Unfortunately Impala does not support this. I've also found that the performance of Impala on HBase is very poor. I'm still trying to tweak my configurations so that the performance is better. Parquet in my experiments seems to be the fastest (by 100s of x). In fact event a flat tsv file with no compression was performing better than HBase. The following describes the use cases for Impala with HBase (directly from Cloudera documentation):
Use Cases for Querying HBase through Impala
The following are popular use cases for using Impala to query HBase tables:
Keeping large fact tables in Impala, and smaller dimension tables in HBase. The fact tables use Parquet or other binary file format optimized for scan operations. Join queries scan through the large Impala fact tables, and cross-reference the dimension tables using efficient single-row lookups in HBase. Using HBase to store rapidly incrementing counters, such as how many times a web page has been viewed, or on a social network, how many connections a user has or how many votes a post received.

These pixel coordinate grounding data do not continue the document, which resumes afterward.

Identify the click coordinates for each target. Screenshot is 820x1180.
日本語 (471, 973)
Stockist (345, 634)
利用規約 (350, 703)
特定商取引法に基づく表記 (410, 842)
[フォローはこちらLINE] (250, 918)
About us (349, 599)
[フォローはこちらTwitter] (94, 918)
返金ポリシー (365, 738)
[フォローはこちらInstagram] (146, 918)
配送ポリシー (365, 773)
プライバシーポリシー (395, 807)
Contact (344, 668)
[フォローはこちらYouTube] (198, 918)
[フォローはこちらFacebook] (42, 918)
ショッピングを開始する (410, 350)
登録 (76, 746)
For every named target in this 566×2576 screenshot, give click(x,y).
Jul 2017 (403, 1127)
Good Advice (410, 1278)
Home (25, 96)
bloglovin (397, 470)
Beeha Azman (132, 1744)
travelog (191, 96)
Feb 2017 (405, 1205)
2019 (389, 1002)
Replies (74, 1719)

HBase is efficient for capturing such changeable data: the append-only storage mechanism is efficient for writing each change to disk, and a query always returns the latest value. An application could query specific totals like these from HBase, and combine the results with a broader set of data queried from Impala. Storing very wide tables in HBase. Wide tables have many columns, possibly thousands, typically recording many attributes for an important subject such as a user of an online service. These tables are also often sparse, that is, most of the columns values are NULL, 0, false, empty string, or other blank or placeholder value. (For example, any particular web site user might have never used some site feature, filled in a certain field in their profile, visited a particular part of the site, and so on.) A typical query against this kind of table is to look up a single row to retrieve all the information about a specific subject, rather than summing, averaging, or filtering millions of rows as in typical Impala-managed tables.

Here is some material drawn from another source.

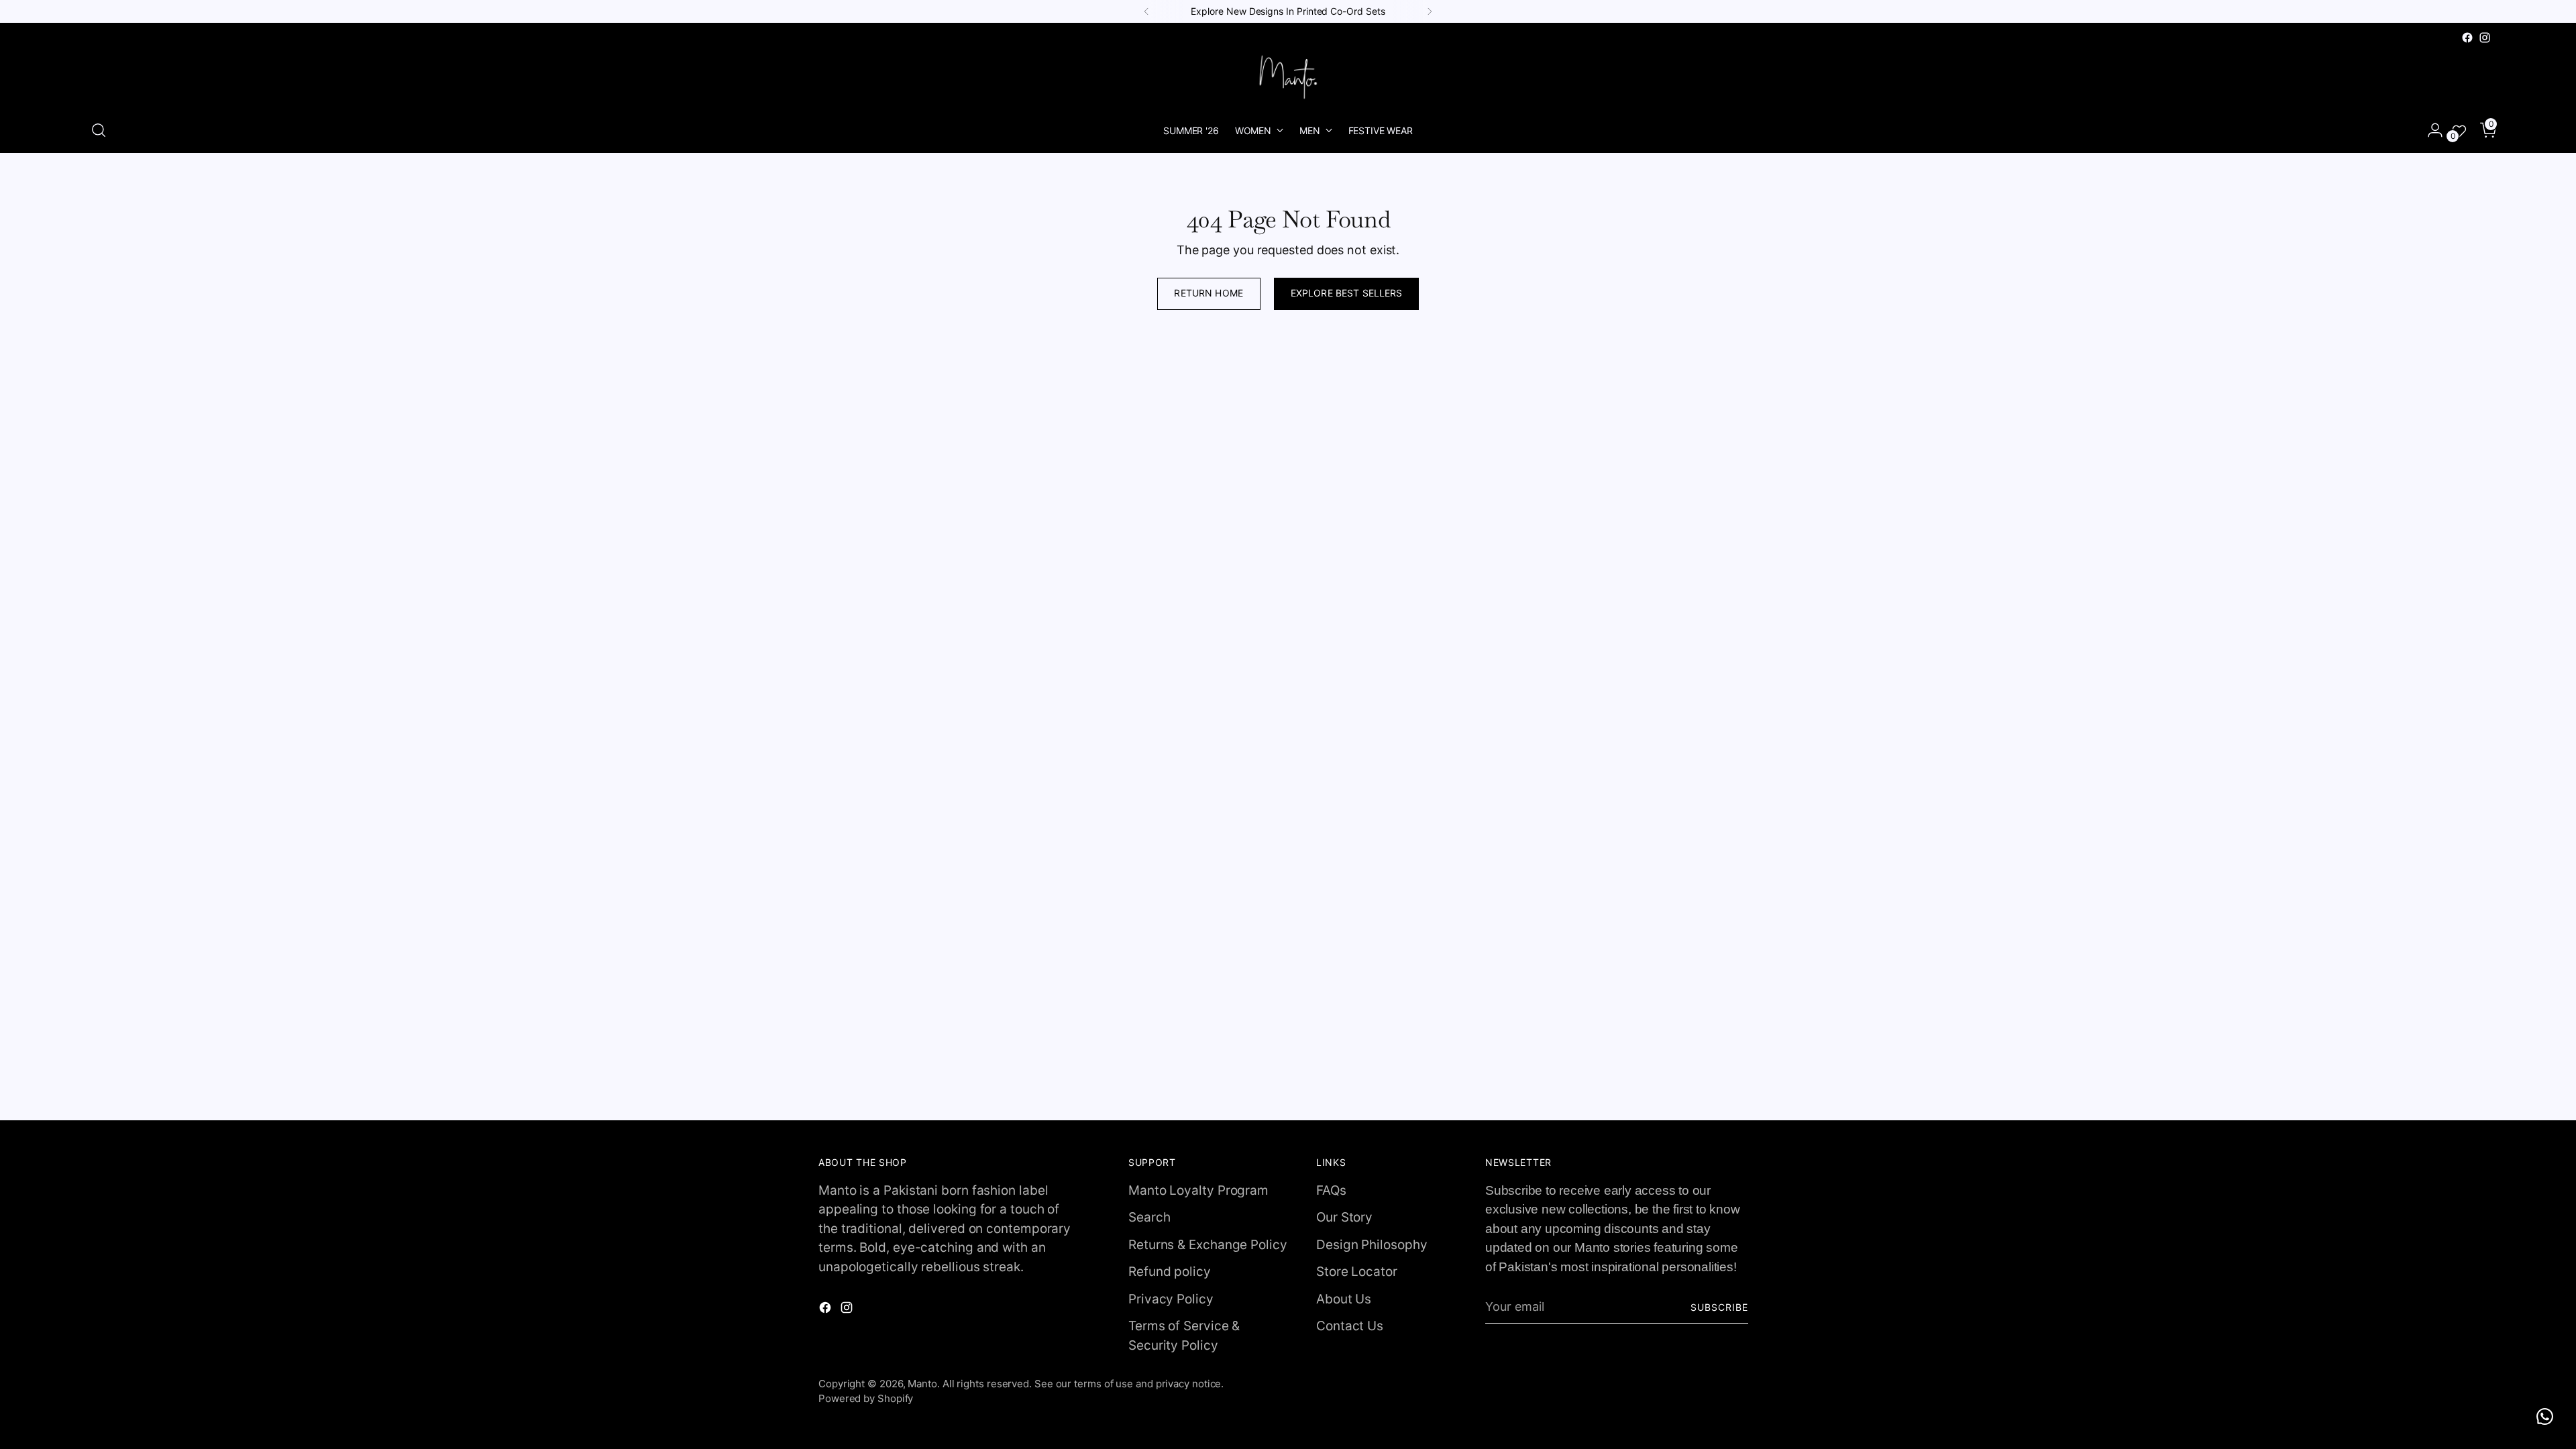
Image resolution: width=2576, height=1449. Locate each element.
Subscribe (1719, 1307)
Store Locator (1356, 1271)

Or the HBase table could be joined with a larger Impala-managed table. For example, analyze the large Impala table representing web traffic for a site and pick out 50 users who view the most pages. Join that result with the wide user table in HBase to look up attributes of those users. The HBase side of the join would result in 50 efficient single-row lookups in HBase, rather than scanning the entire user table.
Specifically on running SQL queries against HBase. Have you looked into Pheonix? It does support salted tables and provides SQL syntax. I don't know how fast it is or how it compares to Dremel implementations though.